AIM OF THE EXERCISE
Say nothing but the number of lines below in which the string "computer" appears.

INPUT MATERIAL
○ ○ ○ ○

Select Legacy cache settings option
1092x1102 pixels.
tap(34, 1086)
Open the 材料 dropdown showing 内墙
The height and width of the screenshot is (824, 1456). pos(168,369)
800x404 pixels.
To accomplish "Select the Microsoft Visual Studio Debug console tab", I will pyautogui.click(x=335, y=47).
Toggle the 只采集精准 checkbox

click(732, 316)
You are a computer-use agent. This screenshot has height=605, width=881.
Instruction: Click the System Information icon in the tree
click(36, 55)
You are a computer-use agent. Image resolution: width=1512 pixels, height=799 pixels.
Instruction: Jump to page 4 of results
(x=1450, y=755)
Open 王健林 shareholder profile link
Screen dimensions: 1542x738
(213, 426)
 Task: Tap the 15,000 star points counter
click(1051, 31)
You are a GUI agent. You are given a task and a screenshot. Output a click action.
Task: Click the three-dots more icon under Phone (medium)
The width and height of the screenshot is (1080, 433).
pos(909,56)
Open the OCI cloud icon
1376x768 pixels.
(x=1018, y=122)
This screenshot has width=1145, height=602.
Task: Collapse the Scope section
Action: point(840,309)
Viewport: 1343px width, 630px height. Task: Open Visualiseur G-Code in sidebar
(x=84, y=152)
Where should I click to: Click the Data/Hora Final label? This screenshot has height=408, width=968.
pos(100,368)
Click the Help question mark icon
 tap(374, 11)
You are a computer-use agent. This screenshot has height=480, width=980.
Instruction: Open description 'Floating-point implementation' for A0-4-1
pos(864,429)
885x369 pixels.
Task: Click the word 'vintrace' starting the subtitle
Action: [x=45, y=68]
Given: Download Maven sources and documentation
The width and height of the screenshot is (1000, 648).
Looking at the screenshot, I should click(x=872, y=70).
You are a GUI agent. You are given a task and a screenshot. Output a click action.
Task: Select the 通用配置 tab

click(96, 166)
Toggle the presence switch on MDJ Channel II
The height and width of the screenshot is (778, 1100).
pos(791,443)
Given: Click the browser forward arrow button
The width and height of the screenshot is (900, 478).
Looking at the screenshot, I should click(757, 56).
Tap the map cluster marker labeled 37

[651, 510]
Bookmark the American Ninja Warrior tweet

○ ○ ○ ○

ANSWER FOR THE TASK
3